HP's Hurd Pockets $28 Million in Cash and Stock to Depart

SEC filings reveal $12.2 million in severance pay and stock valued at about $16 million, not including an option to buy an additional large block of shares, for widely-respected executive credited with transforming the company.

Hewlett-Packard Co. will pay Mark Hurd, former chairman and chief executive, $12.2 million in cash and $16 million for stock under terms of a separation agreement detailed in an 8-K document the vendor filed with the U.S. Securities and Exchange Commission (SEC) on August 6, 2010.

According to the 8-K filing, Hurd and HP signed a “separation agreement” that provides him with severance pay of $12.2 million in exchange for a “general release of claims in favor of HP.”

HP also agreed to pro-rata vesting of 330,117 shares of performance-based stock given to Hurd in January, 2008, calculated on the company’s actual three-year performance ending October 31, 2010.

In early December, Hurd will be able to settle 15,853 shares of time-based restricted stock given to him by HP last December for the lesser price of the company’s common stock on August 6 or December 11, 2010.

Based on the value of HP’s shares at Friday’s close, Hurd stands to reap an additional $16 million from the 346,000 shares. HP’s shares on the New York Stock Exchange closed Friday at $46.30, falling in after-hours trading by about 10 percent to $41.85.

HP also extended the deadline to September 7, 2010 for Hurd to buy up to 775,000 shares of the company’s common stock that vested on August 6, the day he resigned.

In addition, Hurd will receive what HP described as “additional benefits customarily provided by HP in connection with the departure of all U.S. employees,” including extended health benefits.

Hurd modernized HP with key acquisitions, cost-cutting

HP’s board of directors requested and received Hurd’s resignation after a week-long investigation into claims by a former contractor of sexual harassment against him revealed that he had falsified expense reports and misused company funds, actions that HP characterized as a violation of its code of business conduct.

While the inquiry cleared Hurd of the sexual harassment allegations, HP asserted that the doctored expense reports were meant to conceal what the company called his “close, personal relationship” with the contractor, actions it considered a conflict of interest.

Hurd’s tenure as the top executive at HP lasted some five years, beginning in 2005 when he succeeded Carly Fiorina, a current Senate candidate in California, who failed to right the listing company as it struggled following its merger with Compaq Computer Corp. in 2002 and was forced out by HP’s board.

By comparison, Fiorina’s immediate severance package upon leaving HP in February, 2005 amounted to some $21 million in cash and stock. When Hurd took over HP’s top spot, the company’s stock price stood at $19.85, suffering from a 45.5 percent drop under Fiorina.

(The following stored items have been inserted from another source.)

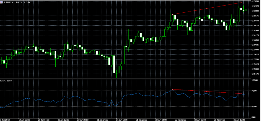Click the chart icon beside EURUSD title
261x121 pixels.
(2, 2)
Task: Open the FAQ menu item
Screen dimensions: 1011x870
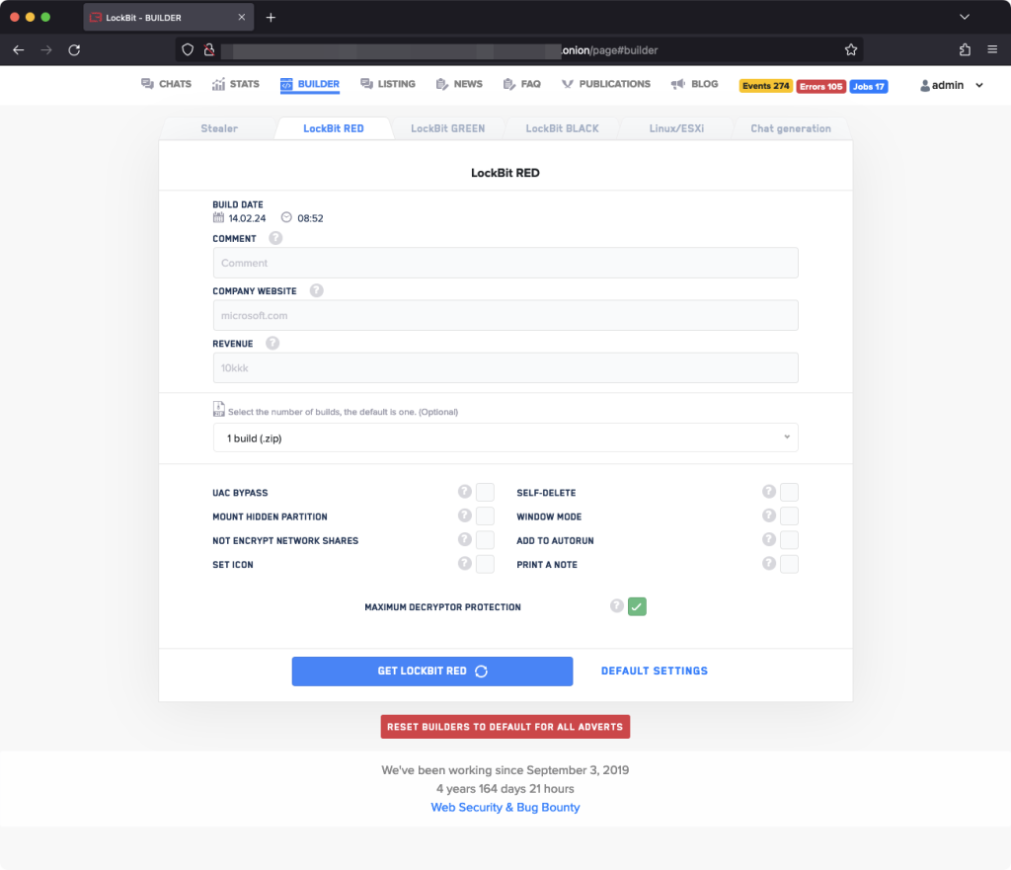Action: [521, 84]
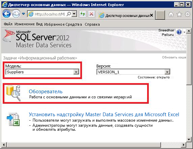This screenshot has height=149, width=193.
Task: Expand the Модель Suppliers dropdown
Action: point(76,72)
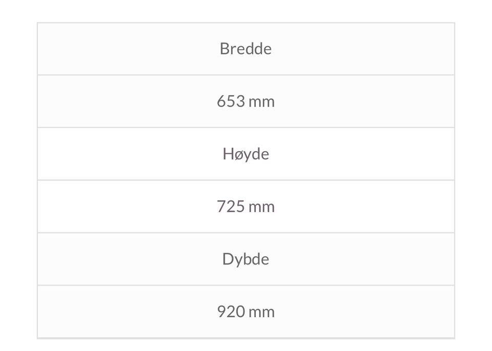Click empty space right of Høyde text
The width and height of the screenshot is (492, 351).
(359, 154)
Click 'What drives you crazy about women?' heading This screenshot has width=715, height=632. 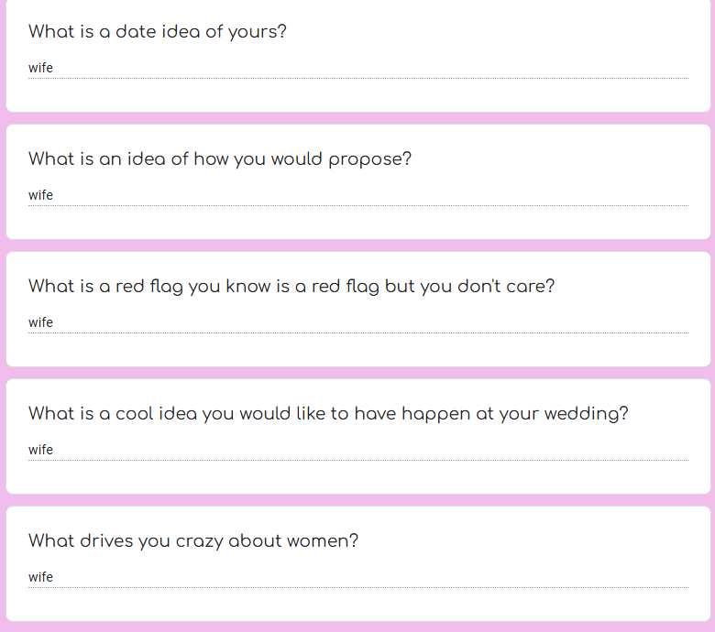[x=193, y=541]
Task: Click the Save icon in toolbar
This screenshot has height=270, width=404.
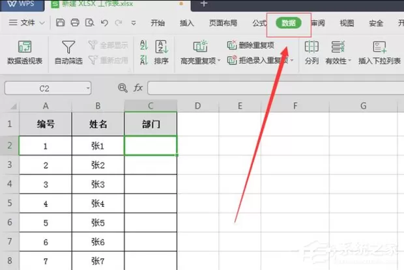Action: pyautogui.click(x=61, y=23)
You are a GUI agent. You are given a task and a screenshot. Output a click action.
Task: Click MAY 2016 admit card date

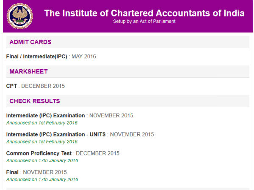pos(84,57)
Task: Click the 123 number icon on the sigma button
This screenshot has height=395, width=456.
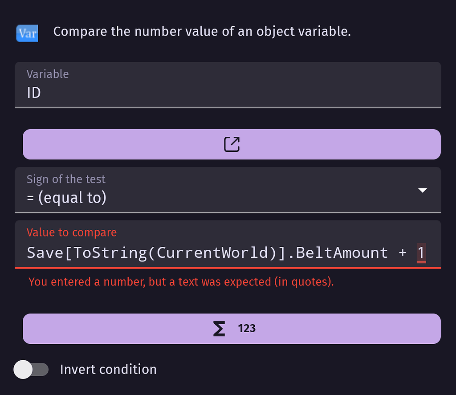Action: pyautogui.click(x=247, y=328)

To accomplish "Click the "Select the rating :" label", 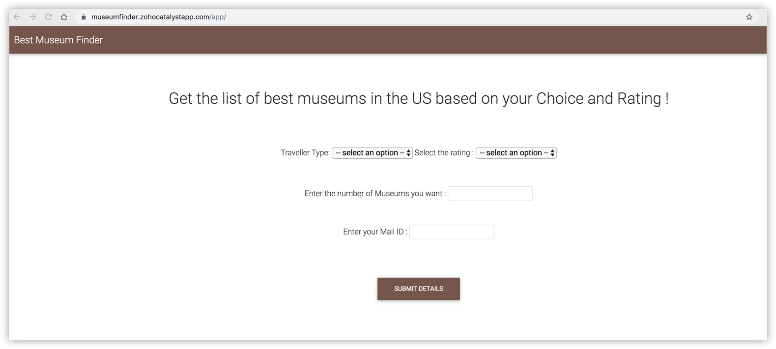I will coord(444,153).
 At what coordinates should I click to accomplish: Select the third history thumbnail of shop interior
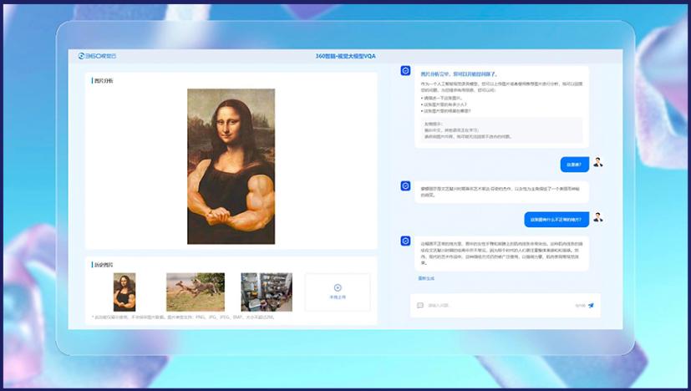(x=267, y=292)
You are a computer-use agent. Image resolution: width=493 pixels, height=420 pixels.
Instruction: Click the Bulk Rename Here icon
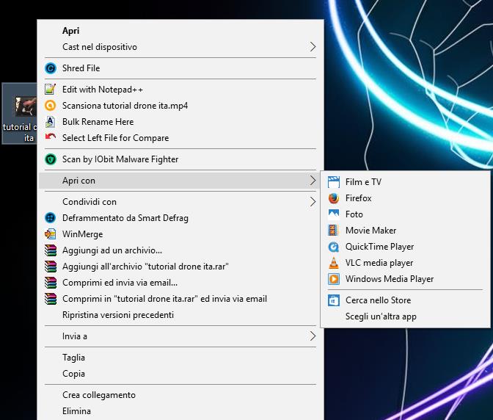point(50,122)
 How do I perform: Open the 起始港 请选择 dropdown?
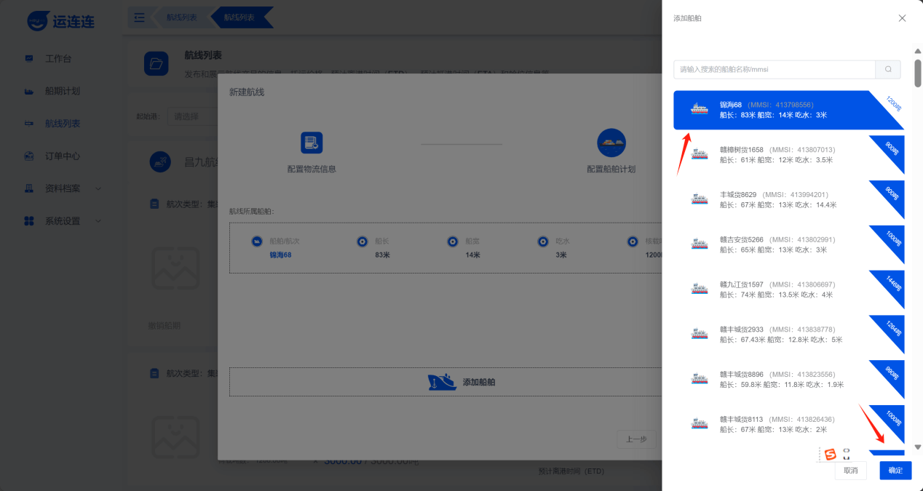pyautogui.click(x=193, y=116)
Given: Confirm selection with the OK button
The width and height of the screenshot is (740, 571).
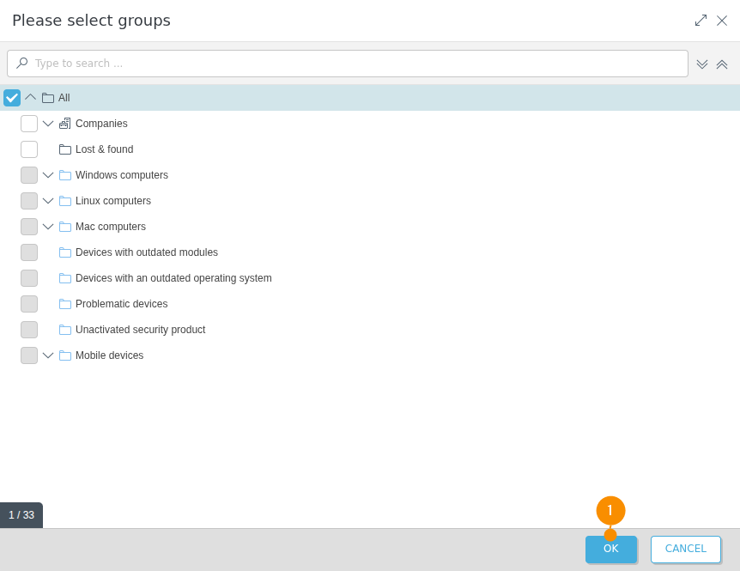Looking at the screenshot, I should pyautogui.click(x=611, y=550).
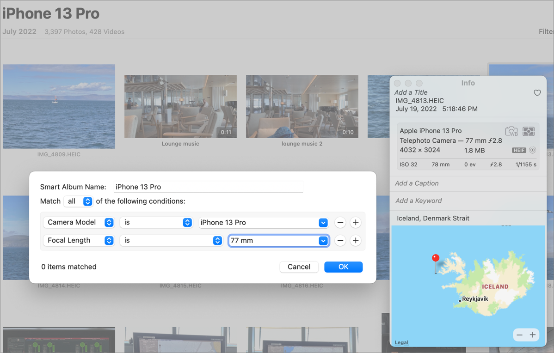Open the Legal link on the map

(x=401, y=342)
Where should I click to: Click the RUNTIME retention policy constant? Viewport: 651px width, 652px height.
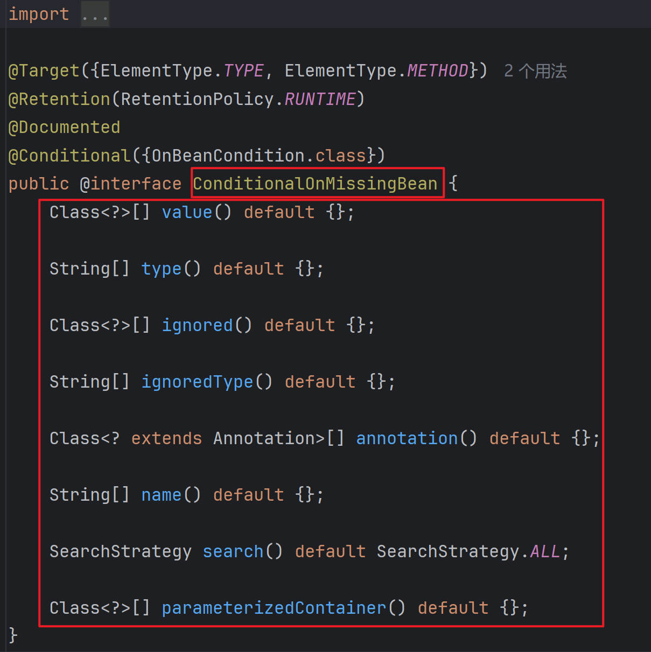(320, 100)
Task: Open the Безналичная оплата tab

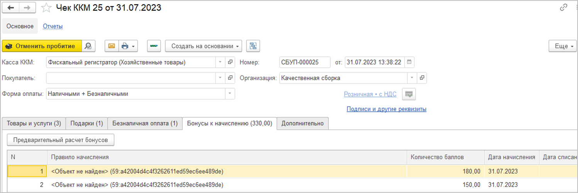Action: pos(145,123)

Hurd, who is widely credited for measures that bumped HP’s share price more than 135 percent since Fiorina’s departure, came to HP after 25 years at NCR Corp. with a reputation for consolidation, cost-cutting and layoffs, all of which he implemented at HP.

He modernized HP to look less like a legacy vendor squeezing profits from sales of PCs, printers and cartridges to emphasize services, software, networking and data center solutions, spending more than $17 billion since mid-2008 on acquisitions to transform the company.

On his watch, HP acquired Electronic Data Systems, a provider of technology services, in May, 2008 for $13.9 billion, effectively doubling the vendor’s services revenue, and in November, 2009, HP ponied up $2.7 billion for 3Com Corp. to better position itself against rival Cisco Systems Inc. in the networking market. This past April, HP plunked down $1.2 billion for Palm Inc., a maker of smartphones.

Even with Hurd’s turn at refashioning the company, HP has maintained its top spot among printer vendors and climbed into the market share leader’s slot among makers of personal computers.

In public statements, HP has tried to convey the message that in Hurd’s absence it will proceed as usual.

“The board recognizes that this change in leadership is unexpected news for everyone associated with HP, but we have strong leaders driving our businesses, and strong teams of employees driving performance,” said Robert Ryan, lead independent director of HP’s board.

“The scale, global reach, broad portfolio, financial strength and, very importantly, the depth and talent of the HP team are sustainable advantages that uniquely position the company for the future,” said Cathie Lesjak, HP’s new interim chief executive.